#### [Exercise prompt]
Please output only the lines that begin at the line with "Where should I click to: Click St." and run through the end of the entries below, exactly as written. Drop all pictures.

Data START

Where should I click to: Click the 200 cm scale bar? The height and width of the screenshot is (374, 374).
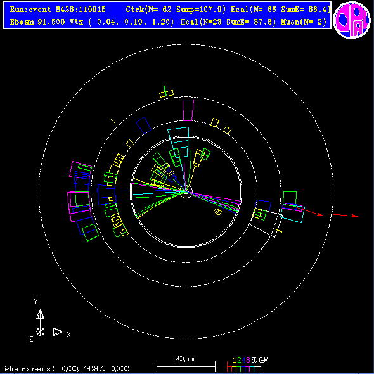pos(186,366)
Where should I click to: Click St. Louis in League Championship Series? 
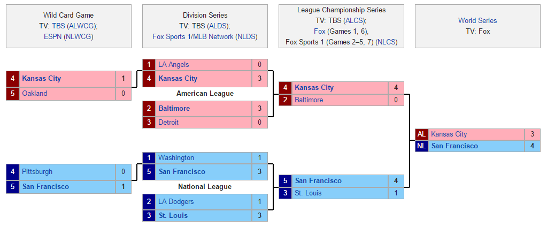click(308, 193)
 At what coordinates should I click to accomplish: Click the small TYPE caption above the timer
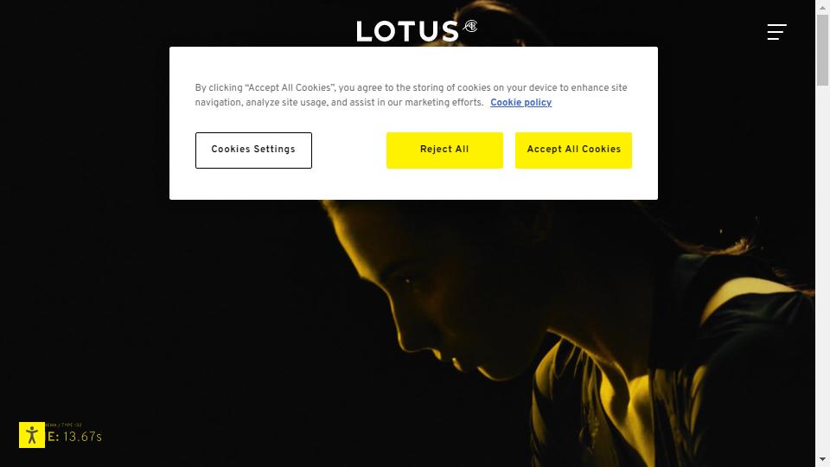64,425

Data END

#### [Response box]
Where should I click to: Click St. Louis in League Championship Series? 
click(308, 193)
 At what coordinates should I click to accomplish: Click the small TYPE caption above the timer
64,425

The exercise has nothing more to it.